Why Reliability and Validity Are Important to Learning Assessment

A photograph of a handwritten A plus grade in red marker with a red marker lying next to it.

A basic knowledge of test score reliability and validity is important for making instructional and evaluation decisions about students. The purpose of testing is to obtain a score for an examinee that accurately reflects the examinee’s level of attainment of a skill or knowledge as measured by the test. Since instructors assign grades based on assessment information gathered about their students, the information must have a high degree of validity in order to be of value. Assessment data collected will be influenced by the type and number of students being tested. This variance in student groups from semester to semester will affect how difficult or easy test items and tests will appear to be. This variance in scores from group to group makes reliability and validity an important consideration when developing and administering assessments and evaluating student learning.

Reliability and Validity    

It is common among instructors to refer to types of assessment, whether a selected response test (i.e. multiple-choice, true/false, etc.) or a constructed response test that requires rubric scoring (i.e. essays, performances, etc.) as being reliable and valid. Technically, it is not the test itself but rather the resulting test score or rubric score that must have a high degree of reliability and validity. Reliability refers to the degree to which scores from a particular test are consistent from one use of the test to the next. Validity refers to the degree to which a test score can be interpreted and used for its intended purpose. Reliability is a very important piece of validity evidence. A test score could have high reliability and be valid for one purpose, but not for another purpose.

An example often used for reliability and validity is that of weighing oneself on a scale. The results of each weighing may be consistent, but the scale itself may be off a few pounds. Thus, we could say that the testing instrument is producing reliable weight values, but the values are not valid for their intended use because the scale is off by a few pounds.       

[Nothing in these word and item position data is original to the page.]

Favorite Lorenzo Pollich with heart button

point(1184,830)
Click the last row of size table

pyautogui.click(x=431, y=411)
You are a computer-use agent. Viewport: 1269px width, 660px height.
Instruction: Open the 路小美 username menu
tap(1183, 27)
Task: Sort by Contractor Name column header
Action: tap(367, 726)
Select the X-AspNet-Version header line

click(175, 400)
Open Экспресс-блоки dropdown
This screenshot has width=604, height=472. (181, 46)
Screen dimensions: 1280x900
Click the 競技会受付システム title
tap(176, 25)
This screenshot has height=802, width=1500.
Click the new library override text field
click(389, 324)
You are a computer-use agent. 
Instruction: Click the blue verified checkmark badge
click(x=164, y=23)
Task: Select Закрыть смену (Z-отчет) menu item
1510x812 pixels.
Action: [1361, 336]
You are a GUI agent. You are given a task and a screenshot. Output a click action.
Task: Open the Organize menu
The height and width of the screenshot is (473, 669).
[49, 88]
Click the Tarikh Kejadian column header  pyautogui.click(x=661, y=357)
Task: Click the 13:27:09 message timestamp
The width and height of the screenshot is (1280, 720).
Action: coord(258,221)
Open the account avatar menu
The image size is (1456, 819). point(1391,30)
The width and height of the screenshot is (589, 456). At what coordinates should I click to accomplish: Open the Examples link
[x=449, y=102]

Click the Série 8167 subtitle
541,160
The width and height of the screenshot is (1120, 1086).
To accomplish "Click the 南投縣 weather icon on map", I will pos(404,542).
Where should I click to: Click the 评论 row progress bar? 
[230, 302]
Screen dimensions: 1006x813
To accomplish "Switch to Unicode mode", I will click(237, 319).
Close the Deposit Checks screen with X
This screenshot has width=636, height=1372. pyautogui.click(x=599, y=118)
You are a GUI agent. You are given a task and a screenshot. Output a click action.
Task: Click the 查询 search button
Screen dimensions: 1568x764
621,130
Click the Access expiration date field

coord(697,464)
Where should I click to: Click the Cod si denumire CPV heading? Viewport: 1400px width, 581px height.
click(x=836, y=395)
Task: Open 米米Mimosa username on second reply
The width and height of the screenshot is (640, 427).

There are other pieces of validity evidence in addition to reliability that are used to determine the validity of a test score. Of great importance is that the test items or rubrics match the learning outcomes that the test is measuring and that the instruction given matches the outcomes and what is assessed. Ultimately then, validity is of paramount importance because it refers to the degree to which a resulting score can be used to make meaningful and useful inferences about the test taker.

Item and Rubric Quality

An important piece of validity evidence is item validity. Item validity refers to how well the test items and rubrics function in terms of measuring what was intended to be measured; in other words, the  quality of the items and rubrics. Selected-response item quality is determined by an analysis of the students’ responses to the individual test items. Rubric quality is based on:

  1. the match of the rubric content to the outcomes being measured and
  2. the degree to which the wording in each cell of a rubric row is parallel in terms of the wording used and homogeneous in terms of the content being measured.          

In order to improve the quality of selected-response tests that will be used again, poorly functioning items need to be identified so they can be fixed, eliminated, or replaced. Ambiguous or misleading items need to be identified. Item analysis requires calculating item statistics such as how many students chose each answer choice for a particular item and how many higher scoring students chose the correct answer to each item compared to lower scoring students. Obtaining item statistics usually requires the use of an item analysis program or a learning management system that provides the information.

Ideally, most of the work to ensure the quality of rubrics should be done prior to using the rubrics for awarding points. This pre-administration work would require a well-constructed rubric and student response samples to evaluate. Qualified raters would score the responses for agreement, and the rater information would be used to make fixes to the rubrics. Since an ideal rubric analysis by an individual instructor can rarely be done due to time and resource restraints, the best that can be done for a quality analysis is to collect the student responses and look for patterns in the responses that might identify ambiguous or misleading wording in the rubric and make fixes as needed.